More and more I’m seeing people use a NUMERIC for their primary keys. This is a direct result of people leveraging automated tools for their Oracle to PostgreSQL migration. Oracle’s NUMBER data type is frequently used as the primary key for a table so the tools just map to a PostgreSQL NUMERIC and calls it a day. The PostgreSQL NUMERIC is a purpose built data type for arbitrary precision numbers where exactness is required, think monetary values. It can hold up to 131072 digits before the decimal point and up to 16383 after the decimal point. To me, that does not sound like the right choice for the surrogate key for your country code table. It really is more like using a cement truck for your daily commute. It gets the job done, but it is not even close to the most efficient way to do it.
Let’s take a look.
First, let’s create 2 tables with the only difference being the data type of the primary key.
test=# \d bar_int Table "public.bar_int" Column | Type | Collation | Nullable | Default --------+-------------------+-----------+----------+--------- a | integer | | not null | b | character varying | | | Indexes: "bar_int_pkey" PRIMARY KEY, btree (a) test=# \d bar_numeric Table "public.bar_numeric" Column | Type | Collation | Nullable | Default --------+-------------------+-----------+----------+--------- a | numeric | | not null | b | character varying | | | Indexes: "bar_numeric_pkey" PRIMARY KEY, btree (a)
Then, let’s fill those tables with 10 million rows of data.
test=# INSERT INTO bar_int test-# SELECT a, repeat('x', 100) test-# FROM generate_series(1, 100000000) a;
Looking at the sizes on disk of those 2 tables, they both take up exactly the same amount of space. When people are trying to decide if a NUMERIC is safe choice for their primary keys, many times this is where they stop the analysis. The storage difference is irrelevant or non-existent so it must be a good choice.
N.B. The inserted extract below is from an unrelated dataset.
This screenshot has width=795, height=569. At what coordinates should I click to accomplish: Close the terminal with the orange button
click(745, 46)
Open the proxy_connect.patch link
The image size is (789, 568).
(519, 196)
We know it’s not, so let’s dig deeper.
test=# SELECT relname, pg_total_relation_size(relid) test-# FROM pg_stat_user_tables WHERE relname LIKE 'bar%' test-# ORDER BY 1; relname | pg_total_relation_size -------------+------------------------ bar_int | 16373833728 bar_numeric | 16373833728 (2 rows)
In a transactional system, the primary key is used to return a single row so let’s look at the difference NUMERIC makes for this use case. Creating a simple script to look up a random row by the primary key and running it via pgbench shows the performance loss of NUMERIC.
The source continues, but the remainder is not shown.